Mr McDonnell also urged the Chancellor not to ignore the pressures facing the NHS and social care in Britain after the subjects were entirely absent from Mr Hammond’s Autumn Statement. “Published figures indicate that tax receipts are currently higher than anticipated,” he said.

"Given that we're facing an immediate crisis in the NHS and social care, I'm calling on the Chancellor to use that money to address this NHS and social care emergency.

“Any measure less than this is likely to be inadequate.”

The shadow Chancellor’s tax avoidance policy also comes after Mr McDonnell wrote in an article that there was a “soft coup” taking place within the party to overthrow the Labour leader Jeremy Corbyn.

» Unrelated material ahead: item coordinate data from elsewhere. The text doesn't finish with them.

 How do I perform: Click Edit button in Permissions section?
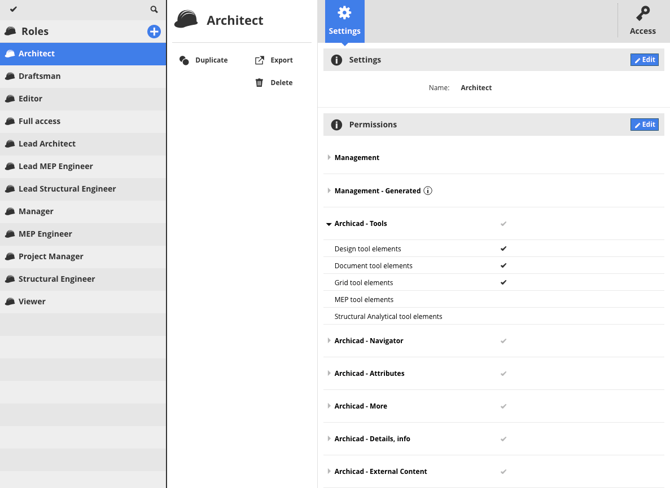644,125
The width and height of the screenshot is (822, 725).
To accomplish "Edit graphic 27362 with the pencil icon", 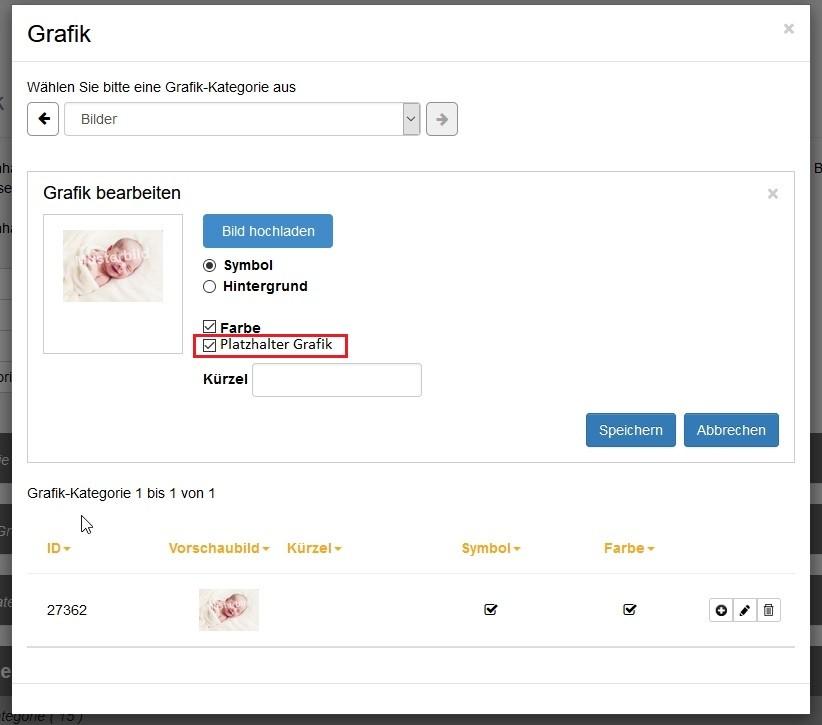I will click(x=745, y=610).
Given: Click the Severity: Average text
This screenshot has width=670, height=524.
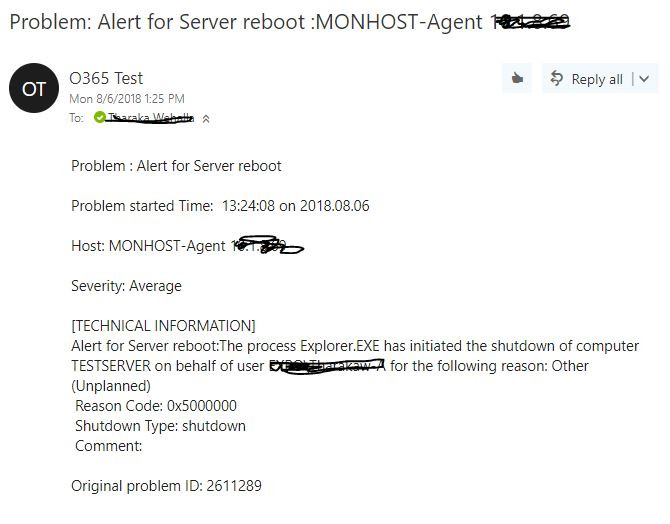Looking at the screenshot, I should pos(126,286).
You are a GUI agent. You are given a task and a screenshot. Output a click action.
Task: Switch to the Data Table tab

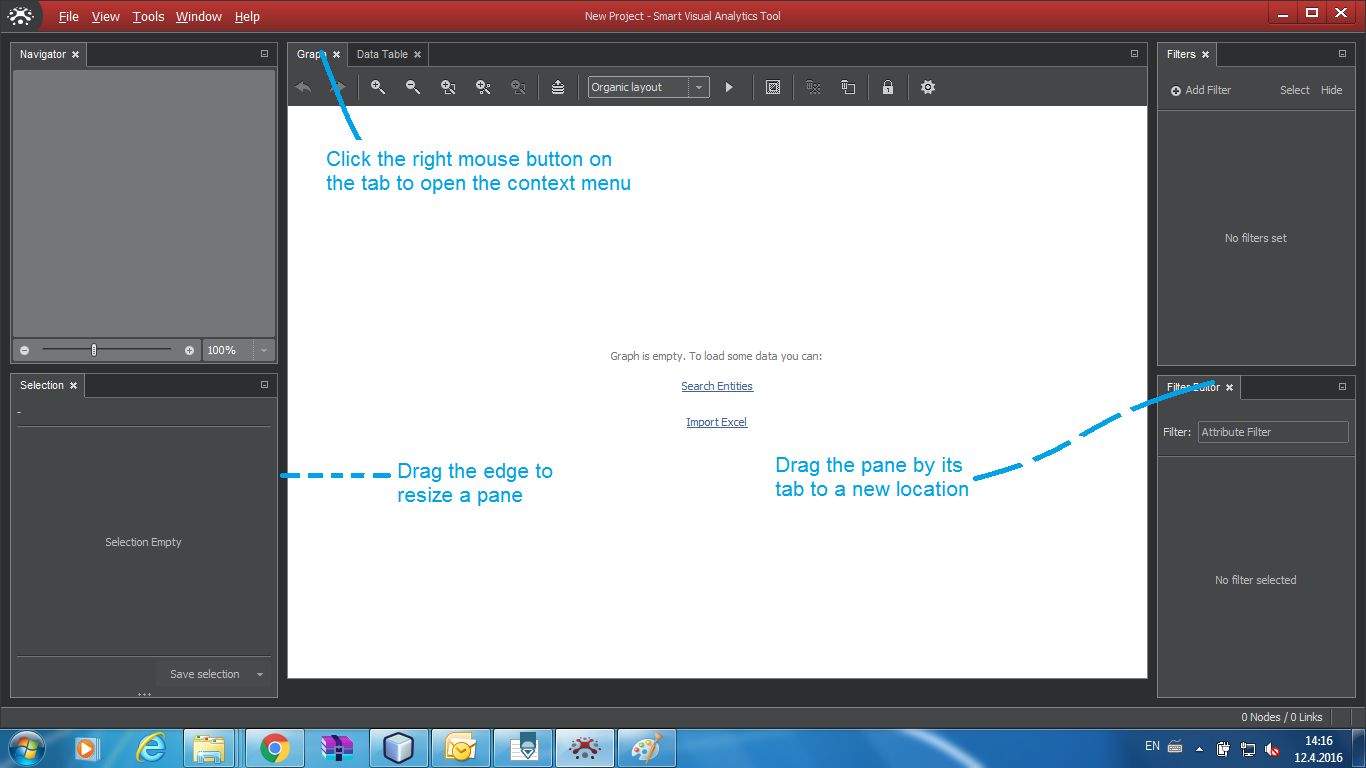[x=382, y=54]
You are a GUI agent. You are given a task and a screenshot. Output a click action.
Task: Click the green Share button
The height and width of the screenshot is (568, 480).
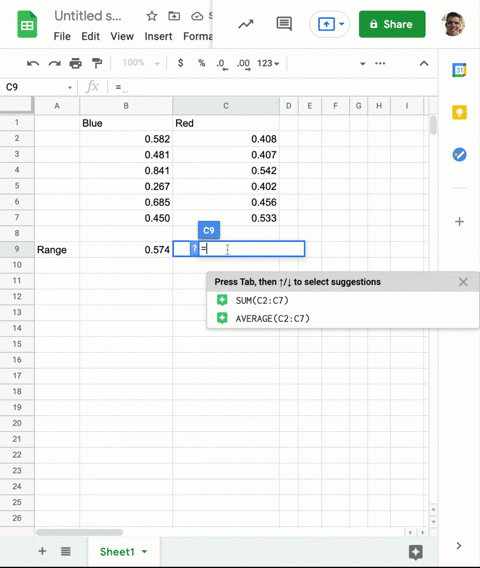pyautogui.click(x=392, y=24)
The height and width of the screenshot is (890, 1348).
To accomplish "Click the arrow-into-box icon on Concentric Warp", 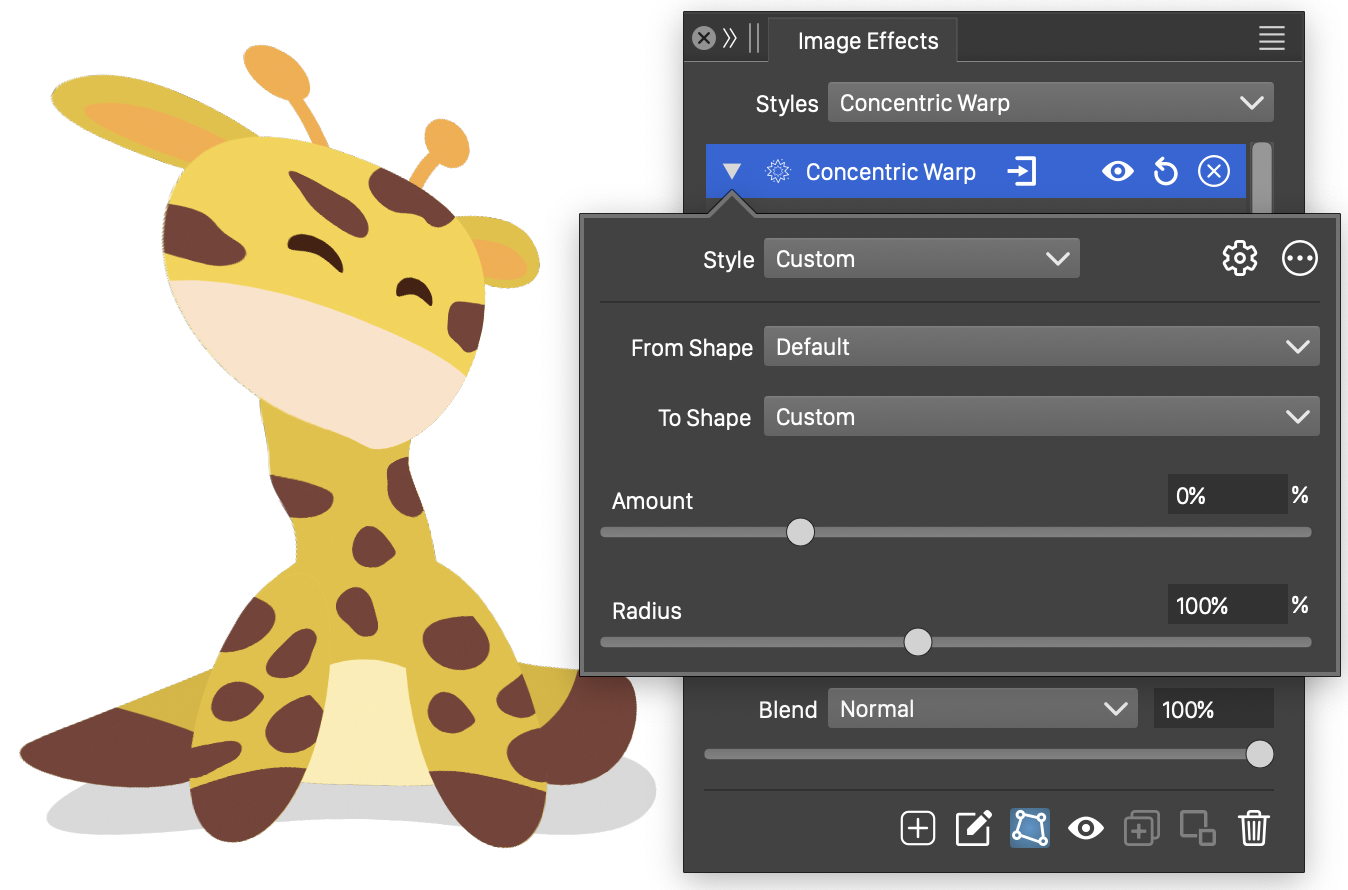I will coord(1021,172).
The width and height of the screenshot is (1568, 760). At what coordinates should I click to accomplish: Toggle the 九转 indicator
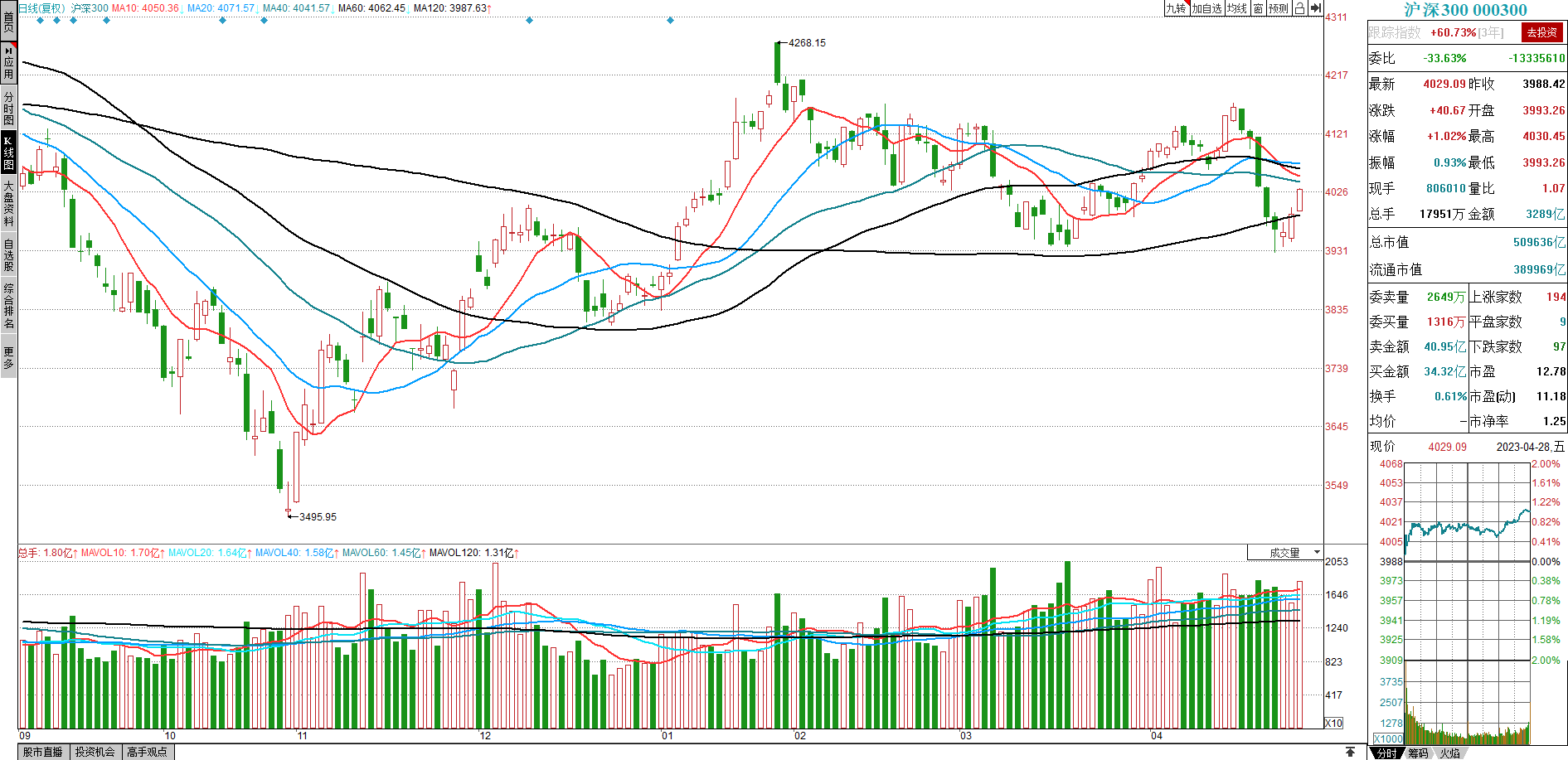pyautogui.click(x=1176, y=8)
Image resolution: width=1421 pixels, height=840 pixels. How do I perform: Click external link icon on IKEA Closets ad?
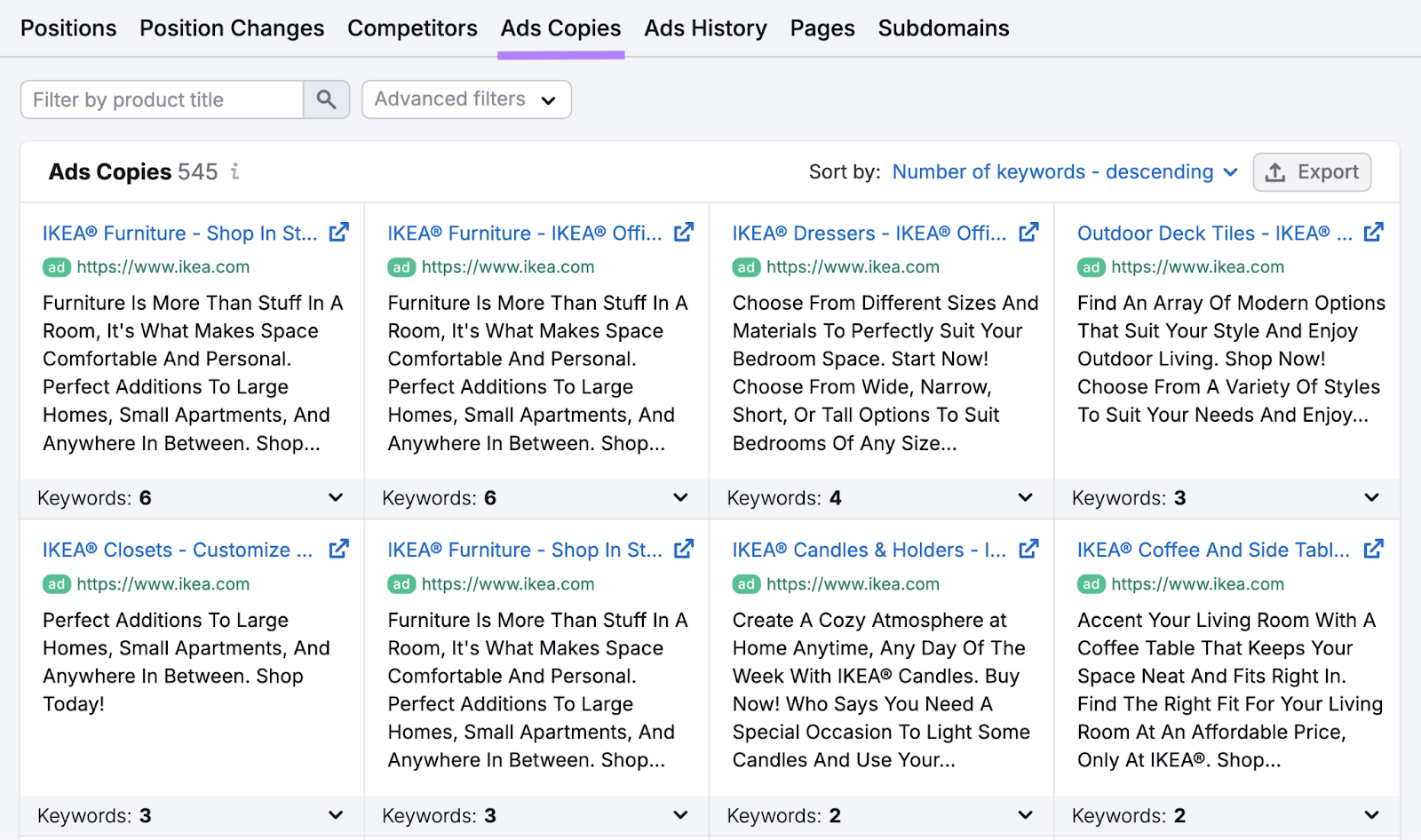[x=338, y=549]
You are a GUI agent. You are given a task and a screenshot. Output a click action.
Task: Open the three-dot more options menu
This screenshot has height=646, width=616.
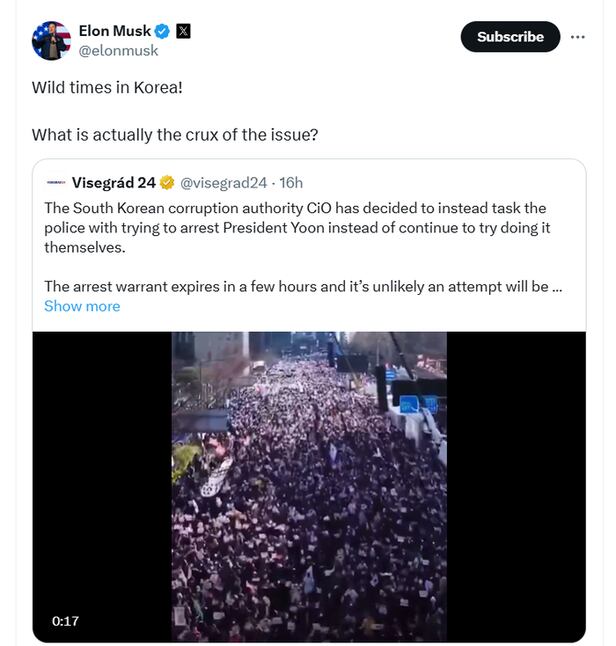(578, 37)
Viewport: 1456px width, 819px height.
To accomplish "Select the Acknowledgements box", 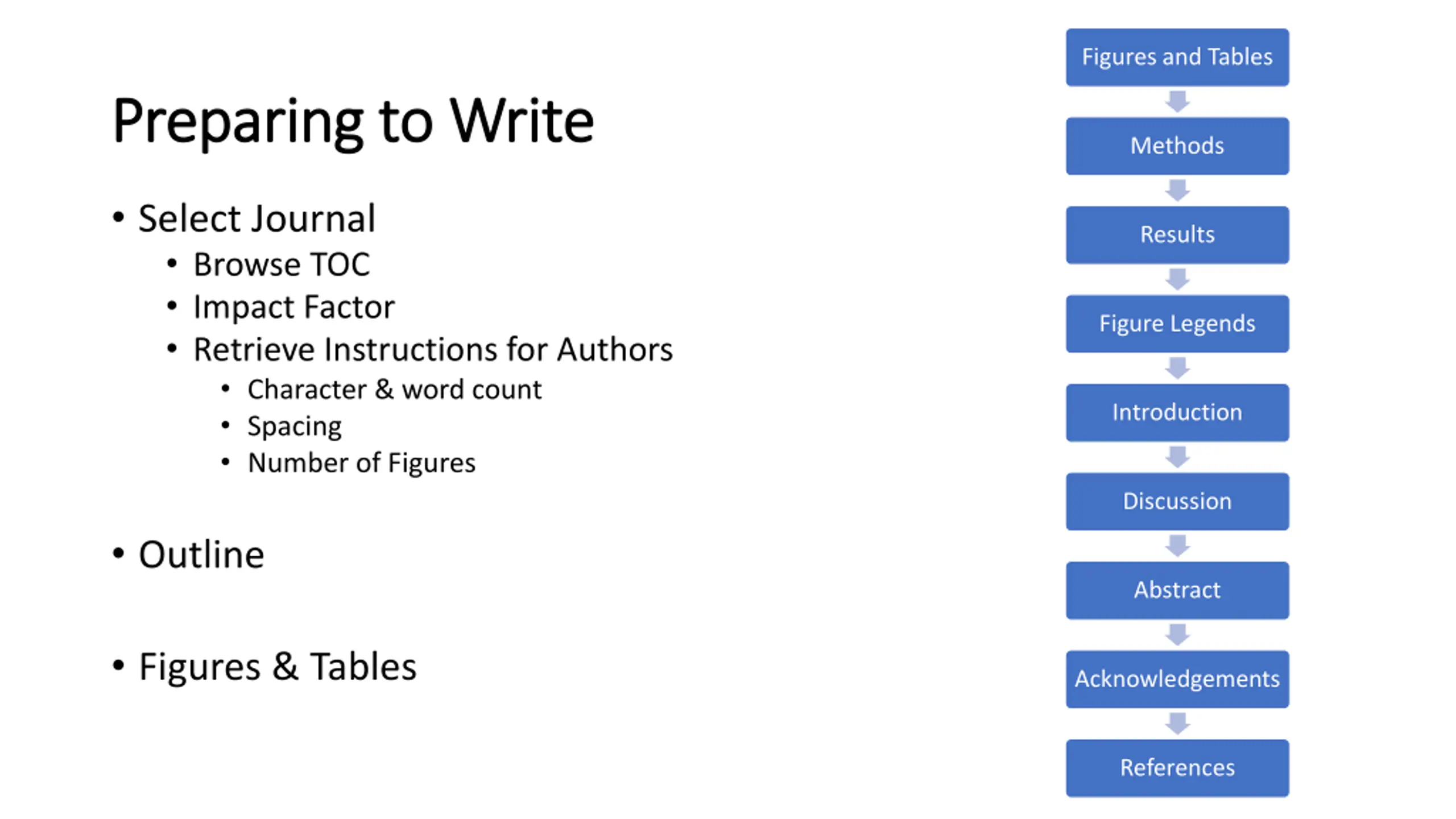I will pos(1177,679).
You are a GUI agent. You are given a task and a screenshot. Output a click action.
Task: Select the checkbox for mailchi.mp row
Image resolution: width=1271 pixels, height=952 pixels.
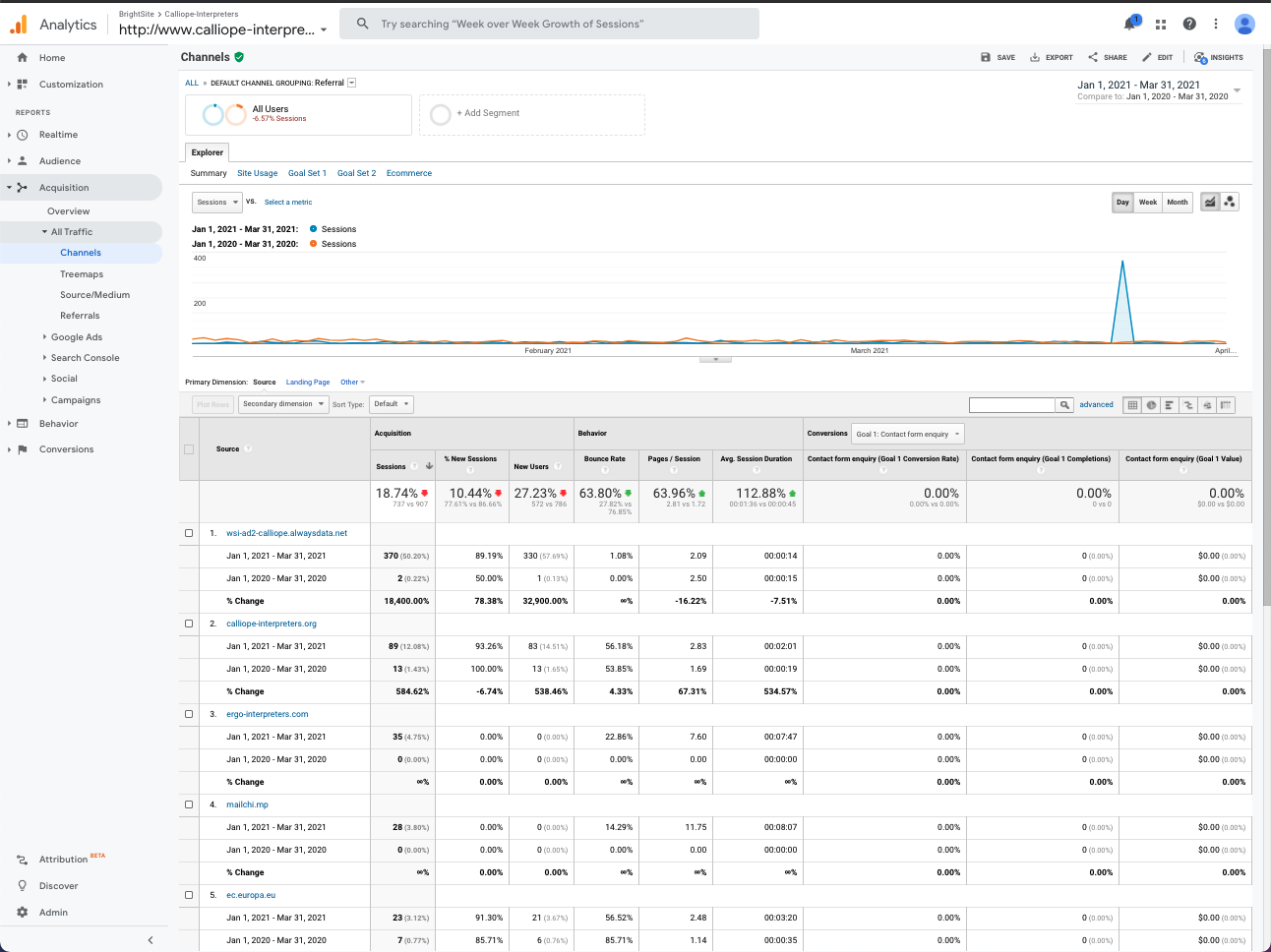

He said in the article for the Labour Briefing website published on Sunday evening that the attempt to remove Mr Corbyn was “being perpetrated by an alliance between elements in the Labour Party and the Murdoch empire”.

But when asked about those comments at the speech in London, Mr McDonnell suggested they were written in haste following Tony Blair’s intervention last week. He then extended an olive branch to his critics, including the former Labour cabinet minister Peter Mandelson, saying he would be willing to take advice from them as it was important for the party to unite.

He added: “And, yes, that is holding out hands from my wing of the party, from Momentum we established, to those people in Progress. And, yes, Peter Mandelson. And having a constructive relationship for the future.”

“So, yes I will be inviting him to come and have a cup of tea, and discuss issues around common concern.”